____ Provided text
Grey's Anatomy: Sandra Oh's Audition Almost Landed Her In A Different Role

When Shonda Rhimes set out developing "Grey's Anatomy," she was primarily interested in creating a series that showcased multi-faceted women. "I wanted to create a world in which you felt as if you were watching very real women," Rhimes said in an interview with Oprah Winfrey. One of the first women she wrote was Dr. Cristina Yang. "She's the kind of woman I know really well, and I like her. There's something interesting about a person who is that driven, a little bit emotionally disconnected but still a caring, sweet, and smart individual," Rhimes said.

Cristina was brought to life courtesy of Sandra Oh, who played the doctor for 10 seasons until her departure in 2014. According to Oh, however, she first auditioned for the part of Dr. Miranda Bailey. "Thank God I did not get that part," Oh said in a Paley Center panel. "Can you imagine not having her? Forget it," she asked rhetorically, gesturing to her co-star Chandra Wilson, who was ultimately cast as Bailey (even though she has next to nothing in common with her character). As it turns out, Oh specifically didn't want to play Bailey.

Sandra Oh didn't want to play Dr. Bailey

In Lynette Rice's tell-all book "How to Save a Life: The Inside Story of Grey's Anatomy," Sandra Oh recounted her experience auditioning for Shonda Rhimes and producers Betsy Beers and Peter Horton: "It was great. And then they came back and said, 'We want you to read for Bailey.'" At that time in her life, Oh recalled, she was working on advocating for herself and articulating her needs: "I didn't want to play Bailey. I said, 'What else is available?' And they said, 'Cristina is available.'"

Cristina Yang — the ambitious surgical intern and would-be "person" to Meredith Grey — was initially conceived as a blonde white woman, a characterization that was soon swept under the rug owing to Rhimes' color-blind casting process. It was the doctor's unapologetic drive, however, that drew Oh to the part.

Cristina's character, though still a rough sketch of what she would eventually become, was more aligned with Oh's desires as a performer. "For me, at that time, I was interested in playing a role that was the antagonist," Oh continued. Indeed, Cristina is introduced as a prickly and competitive intern. "In the pilot, she was the antagonist and also not in a position of authority. Bailey had authority; she was their teacher," Oh added.

Oh expanded upon her attraction to playing a student in an interview with Vanity Fair: "I was more interested in the role of the student because you have to find stuff out, you don't have answers ... That's where the story is." Luckily for Oh, her intuition was correct, and Cristina grew to be much more complex than a ruthless, wannabe surgeon. In due time, she even became a teacher herself.
________
____ Provided information
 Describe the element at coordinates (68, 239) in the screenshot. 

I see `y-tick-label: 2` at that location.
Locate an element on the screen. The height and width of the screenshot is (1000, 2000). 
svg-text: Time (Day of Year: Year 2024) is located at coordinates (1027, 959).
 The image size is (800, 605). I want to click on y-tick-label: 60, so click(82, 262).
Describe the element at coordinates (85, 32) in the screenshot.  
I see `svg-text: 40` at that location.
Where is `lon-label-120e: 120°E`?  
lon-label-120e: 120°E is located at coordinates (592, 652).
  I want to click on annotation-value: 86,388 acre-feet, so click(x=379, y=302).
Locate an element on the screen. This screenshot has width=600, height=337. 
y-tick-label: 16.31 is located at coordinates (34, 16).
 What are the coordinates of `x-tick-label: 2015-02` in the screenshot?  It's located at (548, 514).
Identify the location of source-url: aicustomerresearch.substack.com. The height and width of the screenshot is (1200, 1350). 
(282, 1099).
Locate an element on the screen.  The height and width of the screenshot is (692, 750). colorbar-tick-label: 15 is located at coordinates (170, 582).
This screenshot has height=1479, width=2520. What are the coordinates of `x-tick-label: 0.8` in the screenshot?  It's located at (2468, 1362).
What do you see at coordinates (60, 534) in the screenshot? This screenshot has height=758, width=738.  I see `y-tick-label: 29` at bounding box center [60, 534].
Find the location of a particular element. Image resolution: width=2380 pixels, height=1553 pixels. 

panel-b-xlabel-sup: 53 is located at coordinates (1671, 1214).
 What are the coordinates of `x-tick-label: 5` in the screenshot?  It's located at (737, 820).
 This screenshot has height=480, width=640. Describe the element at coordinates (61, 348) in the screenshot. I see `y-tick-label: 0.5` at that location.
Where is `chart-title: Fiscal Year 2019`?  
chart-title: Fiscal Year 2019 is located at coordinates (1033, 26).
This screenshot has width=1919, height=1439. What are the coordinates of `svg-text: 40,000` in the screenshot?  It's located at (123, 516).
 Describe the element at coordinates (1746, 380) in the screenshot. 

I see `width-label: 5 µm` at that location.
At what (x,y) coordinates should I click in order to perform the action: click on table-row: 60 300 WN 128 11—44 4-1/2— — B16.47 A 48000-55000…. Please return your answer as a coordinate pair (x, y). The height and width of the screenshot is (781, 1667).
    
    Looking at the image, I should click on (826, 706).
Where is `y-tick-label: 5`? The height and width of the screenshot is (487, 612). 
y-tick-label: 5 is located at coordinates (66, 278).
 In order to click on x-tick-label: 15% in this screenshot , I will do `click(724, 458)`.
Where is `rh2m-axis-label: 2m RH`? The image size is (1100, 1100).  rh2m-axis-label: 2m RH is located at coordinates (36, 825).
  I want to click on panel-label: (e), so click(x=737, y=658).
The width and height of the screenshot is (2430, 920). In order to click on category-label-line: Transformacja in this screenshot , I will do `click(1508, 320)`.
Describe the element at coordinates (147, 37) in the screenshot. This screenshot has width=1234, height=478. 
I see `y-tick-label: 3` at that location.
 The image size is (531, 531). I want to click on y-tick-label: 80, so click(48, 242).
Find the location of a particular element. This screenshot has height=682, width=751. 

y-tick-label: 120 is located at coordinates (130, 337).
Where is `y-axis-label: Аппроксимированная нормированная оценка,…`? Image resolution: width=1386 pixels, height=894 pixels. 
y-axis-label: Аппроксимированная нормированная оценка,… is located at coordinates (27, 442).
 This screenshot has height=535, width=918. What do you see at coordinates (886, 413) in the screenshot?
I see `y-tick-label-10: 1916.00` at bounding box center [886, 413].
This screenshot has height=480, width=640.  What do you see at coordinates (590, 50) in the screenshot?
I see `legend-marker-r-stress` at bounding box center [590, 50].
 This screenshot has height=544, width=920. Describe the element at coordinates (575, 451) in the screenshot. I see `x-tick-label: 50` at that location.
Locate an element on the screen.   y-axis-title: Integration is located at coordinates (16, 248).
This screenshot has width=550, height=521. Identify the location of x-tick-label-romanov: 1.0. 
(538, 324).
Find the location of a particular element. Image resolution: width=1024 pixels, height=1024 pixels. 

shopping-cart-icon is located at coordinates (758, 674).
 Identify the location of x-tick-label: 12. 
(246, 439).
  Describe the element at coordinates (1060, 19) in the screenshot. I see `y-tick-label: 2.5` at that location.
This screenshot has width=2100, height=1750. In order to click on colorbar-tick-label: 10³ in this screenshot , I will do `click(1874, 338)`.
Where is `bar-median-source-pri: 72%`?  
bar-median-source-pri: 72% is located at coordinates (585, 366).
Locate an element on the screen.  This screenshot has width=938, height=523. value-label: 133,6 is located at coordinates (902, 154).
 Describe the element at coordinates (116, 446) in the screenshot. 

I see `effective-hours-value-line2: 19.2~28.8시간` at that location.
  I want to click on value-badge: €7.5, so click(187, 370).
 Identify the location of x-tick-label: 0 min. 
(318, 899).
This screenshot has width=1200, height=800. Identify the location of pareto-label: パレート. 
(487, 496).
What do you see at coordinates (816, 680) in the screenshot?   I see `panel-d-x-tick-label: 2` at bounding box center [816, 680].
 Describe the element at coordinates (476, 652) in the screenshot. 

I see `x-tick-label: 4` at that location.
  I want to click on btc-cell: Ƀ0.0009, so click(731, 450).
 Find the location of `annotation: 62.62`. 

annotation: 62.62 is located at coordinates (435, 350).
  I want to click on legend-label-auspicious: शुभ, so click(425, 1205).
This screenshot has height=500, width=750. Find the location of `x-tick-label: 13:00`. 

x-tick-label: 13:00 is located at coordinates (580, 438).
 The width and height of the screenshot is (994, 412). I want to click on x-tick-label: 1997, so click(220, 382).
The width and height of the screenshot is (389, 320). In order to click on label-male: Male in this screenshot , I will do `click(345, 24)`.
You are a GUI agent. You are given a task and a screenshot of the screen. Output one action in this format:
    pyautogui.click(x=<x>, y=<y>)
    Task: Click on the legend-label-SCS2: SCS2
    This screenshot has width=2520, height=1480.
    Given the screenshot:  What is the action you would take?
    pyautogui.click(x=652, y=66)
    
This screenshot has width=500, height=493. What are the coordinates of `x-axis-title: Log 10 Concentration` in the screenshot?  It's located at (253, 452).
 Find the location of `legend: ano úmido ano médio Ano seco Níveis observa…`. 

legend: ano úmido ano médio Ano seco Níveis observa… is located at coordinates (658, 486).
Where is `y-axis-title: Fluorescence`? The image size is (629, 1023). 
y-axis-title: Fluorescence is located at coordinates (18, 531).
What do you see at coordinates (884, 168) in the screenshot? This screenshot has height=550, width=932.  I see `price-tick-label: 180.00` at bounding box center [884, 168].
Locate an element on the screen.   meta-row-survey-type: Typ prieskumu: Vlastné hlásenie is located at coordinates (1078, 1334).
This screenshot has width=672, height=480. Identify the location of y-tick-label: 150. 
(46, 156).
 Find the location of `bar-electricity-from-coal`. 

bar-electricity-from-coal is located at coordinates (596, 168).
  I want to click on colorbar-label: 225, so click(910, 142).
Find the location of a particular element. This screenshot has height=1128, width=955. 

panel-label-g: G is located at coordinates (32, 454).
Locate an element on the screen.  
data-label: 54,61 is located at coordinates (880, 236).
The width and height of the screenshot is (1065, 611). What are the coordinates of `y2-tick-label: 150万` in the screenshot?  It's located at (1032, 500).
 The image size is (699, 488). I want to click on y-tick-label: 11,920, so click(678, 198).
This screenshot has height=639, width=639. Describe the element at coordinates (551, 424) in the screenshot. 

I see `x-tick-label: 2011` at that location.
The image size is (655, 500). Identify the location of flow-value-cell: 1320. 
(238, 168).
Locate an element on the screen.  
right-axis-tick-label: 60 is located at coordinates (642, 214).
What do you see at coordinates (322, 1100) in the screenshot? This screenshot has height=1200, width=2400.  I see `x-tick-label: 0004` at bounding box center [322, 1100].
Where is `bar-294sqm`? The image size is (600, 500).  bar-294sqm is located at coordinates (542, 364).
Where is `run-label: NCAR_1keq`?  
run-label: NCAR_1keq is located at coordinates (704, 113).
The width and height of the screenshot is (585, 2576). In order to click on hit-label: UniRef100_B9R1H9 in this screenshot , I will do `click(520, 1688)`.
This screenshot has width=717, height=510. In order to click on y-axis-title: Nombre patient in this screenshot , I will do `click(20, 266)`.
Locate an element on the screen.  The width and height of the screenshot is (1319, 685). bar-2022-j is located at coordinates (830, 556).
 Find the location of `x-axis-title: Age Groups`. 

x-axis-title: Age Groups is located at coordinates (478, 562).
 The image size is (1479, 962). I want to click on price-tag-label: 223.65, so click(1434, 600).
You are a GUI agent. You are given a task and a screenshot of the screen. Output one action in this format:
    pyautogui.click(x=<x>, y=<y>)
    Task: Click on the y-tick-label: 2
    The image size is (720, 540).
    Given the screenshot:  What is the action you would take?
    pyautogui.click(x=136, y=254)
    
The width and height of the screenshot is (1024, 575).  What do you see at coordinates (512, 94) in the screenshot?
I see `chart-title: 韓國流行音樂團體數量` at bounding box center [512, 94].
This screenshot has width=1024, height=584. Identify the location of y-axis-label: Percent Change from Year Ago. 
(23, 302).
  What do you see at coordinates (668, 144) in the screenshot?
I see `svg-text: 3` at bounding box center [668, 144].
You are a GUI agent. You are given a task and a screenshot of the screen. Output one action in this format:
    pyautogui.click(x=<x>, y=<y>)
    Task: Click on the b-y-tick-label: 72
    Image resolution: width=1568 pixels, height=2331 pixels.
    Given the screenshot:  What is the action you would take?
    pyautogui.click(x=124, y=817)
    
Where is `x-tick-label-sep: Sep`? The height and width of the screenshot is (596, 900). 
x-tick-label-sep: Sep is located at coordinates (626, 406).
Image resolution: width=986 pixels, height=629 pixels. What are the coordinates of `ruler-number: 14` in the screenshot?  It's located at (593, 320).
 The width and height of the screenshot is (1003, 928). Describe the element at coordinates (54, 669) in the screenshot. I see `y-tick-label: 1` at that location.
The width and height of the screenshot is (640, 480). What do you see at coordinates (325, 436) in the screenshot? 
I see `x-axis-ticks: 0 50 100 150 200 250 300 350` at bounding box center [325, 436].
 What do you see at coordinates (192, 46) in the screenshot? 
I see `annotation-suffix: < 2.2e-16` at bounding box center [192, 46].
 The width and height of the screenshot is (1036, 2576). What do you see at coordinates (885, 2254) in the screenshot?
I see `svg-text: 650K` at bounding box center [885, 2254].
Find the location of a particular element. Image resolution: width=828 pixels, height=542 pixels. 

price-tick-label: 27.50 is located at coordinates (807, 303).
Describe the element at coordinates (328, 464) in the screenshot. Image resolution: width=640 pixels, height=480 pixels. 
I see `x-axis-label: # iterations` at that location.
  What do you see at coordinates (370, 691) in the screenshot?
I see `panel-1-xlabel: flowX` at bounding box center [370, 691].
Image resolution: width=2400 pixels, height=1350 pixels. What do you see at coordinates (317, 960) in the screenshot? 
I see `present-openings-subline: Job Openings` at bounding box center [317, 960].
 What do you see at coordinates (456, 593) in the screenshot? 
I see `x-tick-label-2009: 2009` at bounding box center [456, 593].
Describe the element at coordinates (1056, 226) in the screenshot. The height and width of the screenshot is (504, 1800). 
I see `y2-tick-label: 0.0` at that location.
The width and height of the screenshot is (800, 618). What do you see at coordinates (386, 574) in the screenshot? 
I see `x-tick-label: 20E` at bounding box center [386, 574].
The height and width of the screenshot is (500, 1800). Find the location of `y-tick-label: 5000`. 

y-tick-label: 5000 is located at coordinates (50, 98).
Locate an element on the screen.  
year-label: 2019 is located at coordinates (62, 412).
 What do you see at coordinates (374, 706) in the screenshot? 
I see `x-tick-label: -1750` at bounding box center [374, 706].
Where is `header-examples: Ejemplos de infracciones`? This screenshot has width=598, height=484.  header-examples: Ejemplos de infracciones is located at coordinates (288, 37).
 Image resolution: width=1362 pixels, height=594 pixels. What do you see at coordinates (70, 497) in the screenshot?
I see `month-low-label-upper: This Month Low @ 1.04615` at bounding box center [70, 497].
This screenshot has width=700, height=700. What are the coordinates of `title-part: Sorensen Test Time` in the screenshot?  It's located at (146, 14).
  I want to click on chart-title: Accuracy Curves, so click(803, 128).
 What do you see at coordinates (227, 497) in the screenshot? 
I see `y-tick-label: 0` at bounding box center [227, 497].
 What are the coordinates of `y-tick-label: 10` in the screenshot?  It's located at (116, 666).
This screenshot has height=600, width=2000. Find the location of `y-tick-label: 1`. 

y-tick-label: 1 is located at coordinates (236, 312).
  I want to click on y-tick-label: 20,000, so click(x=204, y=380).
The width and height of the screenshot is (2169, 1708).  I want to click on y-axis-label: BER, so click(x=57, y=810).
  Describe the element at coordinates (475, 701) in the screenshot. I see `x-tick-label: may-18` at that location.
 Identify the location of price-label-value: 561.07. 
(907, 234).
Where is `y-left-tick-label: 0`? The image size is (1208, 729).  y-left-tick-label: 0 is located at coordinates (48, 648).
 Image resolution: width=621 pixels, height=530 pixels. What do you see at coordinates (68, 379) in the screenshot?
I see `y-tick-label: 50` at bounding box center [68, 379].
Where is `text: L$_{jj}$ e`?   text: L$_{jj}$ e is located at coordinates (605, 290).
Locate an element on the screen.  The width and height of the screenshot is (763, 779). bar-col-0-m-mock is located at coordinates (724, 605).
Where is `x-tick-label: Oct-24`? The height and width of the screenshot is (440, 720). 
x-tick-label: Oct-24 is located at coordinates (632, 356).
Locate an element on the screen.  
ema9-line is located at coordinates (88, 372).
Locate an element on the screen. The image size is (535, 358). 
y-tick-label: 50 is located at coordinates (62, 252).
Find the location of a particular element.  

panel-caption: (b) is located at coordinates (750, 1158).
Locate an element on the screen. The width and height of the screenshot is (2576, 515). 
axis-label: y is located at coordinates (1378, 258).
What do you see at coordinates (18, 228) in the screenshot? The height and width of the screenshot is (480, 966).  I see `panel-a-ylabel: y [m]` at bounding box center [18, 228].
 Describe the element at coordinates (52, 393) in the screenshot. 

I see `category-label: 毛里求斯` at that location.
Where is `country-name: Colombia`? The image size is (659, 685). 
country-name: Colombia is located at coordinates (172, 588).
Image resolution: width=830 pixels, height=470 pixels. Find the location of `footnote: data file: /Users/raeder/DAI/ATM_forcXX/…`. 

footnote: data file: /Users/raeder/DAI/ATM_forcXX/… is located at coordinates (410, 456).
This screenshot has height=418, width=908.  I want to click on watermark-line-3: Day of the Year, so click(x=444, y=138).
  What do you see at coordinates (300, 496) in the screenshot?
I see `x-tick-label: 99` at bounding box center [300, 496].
________
▶ [Required action 1]:
From the Grey's Anatomy article, list every source it cites for a quoted remark (an interview, panel, or book).
▶ [Required action 2]:
Transcribe the Grey's Anatomy article word for word, starting with "In Lynette Rice's" and going on through "to the part.".
▶ [Required action 3]:
According to the Grey's Anatomy article, how many seasons did Sandra Oh play Cristina Yang?

▶ [Problem solution 1]:
- An interview with Oprah Winfrey
- A Paley Center panel
- Lynette Rice's book "How to Save a Life: The Inside Story of Grey's Anatomy"
- An interview with Vanity Fair

▶ [Problem solution 2]:
In Lynette Rice's tell-all book "How to Save a Life: The Inside Story of Grey's Anatomy," Sandra Oh recounted her experience auditioning for Shonda Rhimes and producers Betsy Beers and Peter Horton: "It was great. And then they came back and said, 'We want you to read for Bailey.'" At that time in her life, Oh recalled, she was working on advocating for herself and articulating her needs: "I didn't want to play Bailey. I said, 'What else is available?' And they said, 'Cristina is available.'"

Cristina Yang — the ambitious surgical intern and would-be "person" to Meredith Grey — was initially conceived as a blonde white woman, a characterization that was soon swept under the rug owing to Rhimes' color-blind casting process. It was the doctor's unapologetic drive, however, that drew Oh to the part.

▶ [Problem solution 3]:
She played Cristina Yang for 10 seasons, until she left in 2014.